Book Report: Kipling: A Selection of His Stories and Poems (Volume I) by Rudyard Kipling, edited by John Beecroft (1956)

This book is the first part of a two-part set that was a Book of the Month Club selection in 1956, if I read my Internet correctly (and that Internet is correct). Funny, hey, how our grandparents actually bought classical literature for mass consumption? Funny and sad.

This book includes Kim, The Jungle Books, Just-So Stories, and Puck of Pook’s Hill, each a whole book in its own right. However, I don’t get to count them as individual books in my annual reckoning because I count physical books. So I’m going to have to read The Green Mile to balance things out.

Kim is the story of a young orphan, the son of an Irish soldier and a native woman, who joins a Buddhist holy man as the holy man seeks a location from Buddhist myths. Along the way, Kim plays upon his relationship with a Muslim horse trader and an English intelligence man to become a player in The Great Game. Kim’s experience as a beggar in India and his familiarity with the peoples there serve him well as does his native intelligence until he can become an active spy. When he does, he helps to thwart some Russian surveyors coming to measure for the curtains they’ll put up when they rule the region. The book dovetails with what I’ve read recently in Flashman, Sharpe’s Tiger, and Sharpe’s Triumph. Kipling is very respective of the different cultures within India and makes the reader appreciate them, too.

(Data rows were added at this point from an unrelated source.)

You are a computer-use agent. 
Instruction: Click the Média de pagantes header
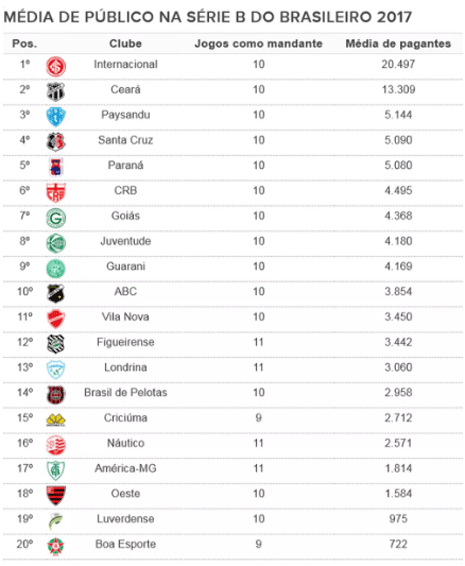[398, 44]
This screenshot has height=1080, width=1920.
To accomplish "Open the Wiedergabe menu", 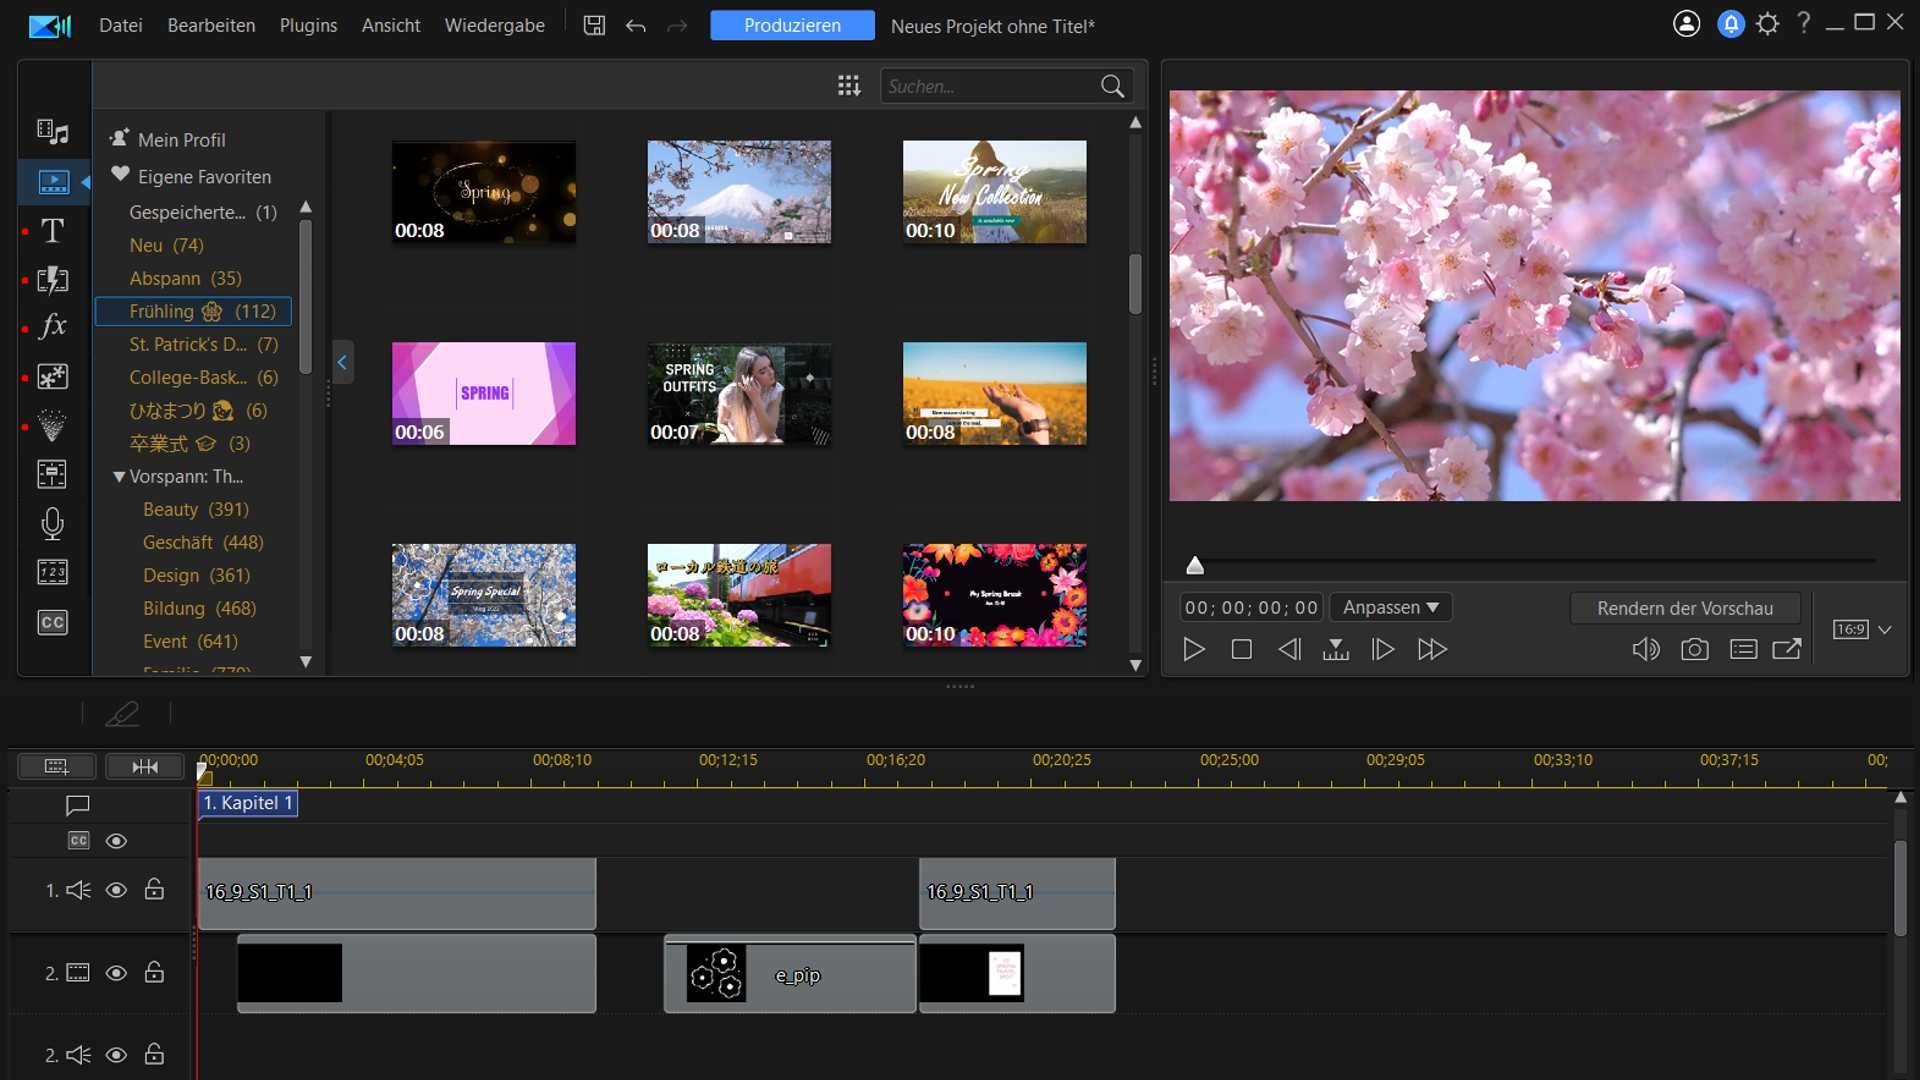I will (x=494, y=26).
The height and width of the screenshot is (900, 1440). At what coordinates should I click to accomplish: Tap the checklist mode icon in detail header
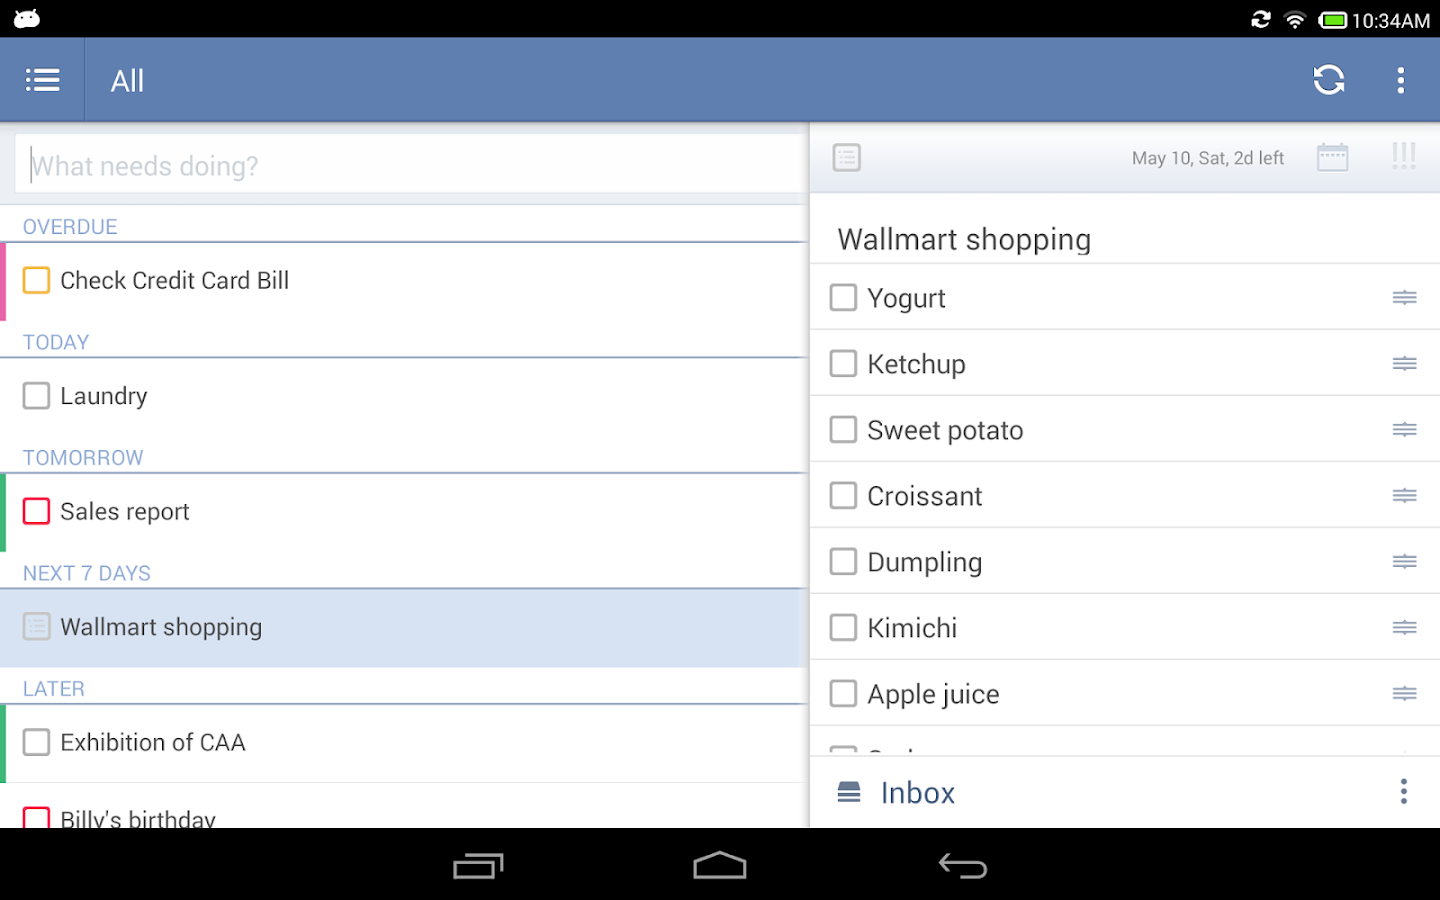[x=847, y=157]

The Jungle Books mirrors a bit Tarzan of the Apes and The Return of Tarzan with the whole child raised by animals motif, but in Mowgli’s case, it is wolves instead of apes. I cannot imagine how Disney turned this into a musical, but if they can take The Hunchback of Notre Dame and do it, they can do it to anything. The books follow similar story arcs as Mowgli learns some things and then defeats an enemy or an enemy of the wolf pack, including a razing of a human village. It’s interesting how the whole Avatar motif gets called a remake of Dances with Wolves and whatnot, but in The Jungle Books, a human gone natural/native sides with the animals against man, too. But Kipling presents the native village as savage and superstitious, not representative of the contemporary sensibilities of the civilized (Mowgli isn’t leveling London or anything). I guess that’s the main difference and why one can forgive Mowgli for it when one cannot forgive Cameron for it.

I’ll be honest; I skipped Just-So Stories because I read it in a stand alone volume in 2008.

Puck of Pook’s Hill is a neat little book about two children in England who meet Puck, the last of the People of the Hills, and he brings a couple of historic personages to tell them their stories and an ultimate lesson. A Norman knight from the era following the Battle of Hastings holds a manor with the help of the Anglo-Saxon former lord and the duo travel to Africa with Vikings; a Roman centurion guards Hadrian’s Wall against the Picts and Winged Helmets as the governor marches on Rome to unseat the emperor; and a Jewish moneylender thwarts King John’s source of funds, ensuring that the barons will make him sign the Great Charter. The main lesson of the book is that the Sword leads to Treasure which leads to Law. A secondary motif is that the present (the end of the 19th century) is so far more advanced than the past that the children are better educated than the knight (he can’t read and refers to a mystical needle, the compass, which the boy produces from his pocket). In the 19th century, the children are familiar with the lineage of the British monarchy that the succession following William the Conqueror is mentioned as though it should be common knowledge and whatnot. A sort of double-effect message comes to an American reader in the beginning of the 21st century, though. I’m familiar with the history of Britain enough to know a bit about Hadrian’s Wall and William Rufus’s unsuccessful reign, but that’s because I’m particularly well read. A hundred years ago, I would be on par with a schoolchild. So civilization, or at least its education, is receding. Finally, one cannot read the book without commenting on the final chapter with the Jewish moneylender, which speaks of a secret cabal of moneylenders who behind the scenes control the fate of kings and kingdoms with their pursestrings. You know what? It’s fiction. Now perhaps better than in Kipling’s day, we are equipped to recognize and dismiss the thing as a stereotype. However, we’re not trusted to do so. Another way civilization or its education are receding.

So that’s four Kipling novel in under a year and a half, and i’m going to read the next volume soon. I guess I’m going through my Kipling phase like I’ve gone through my Dickens phase and my Hardy phase. Still, these are easier to read because they’re children’s books, and I’ve already promised to read them to my children in a couple of years. I can’t wait.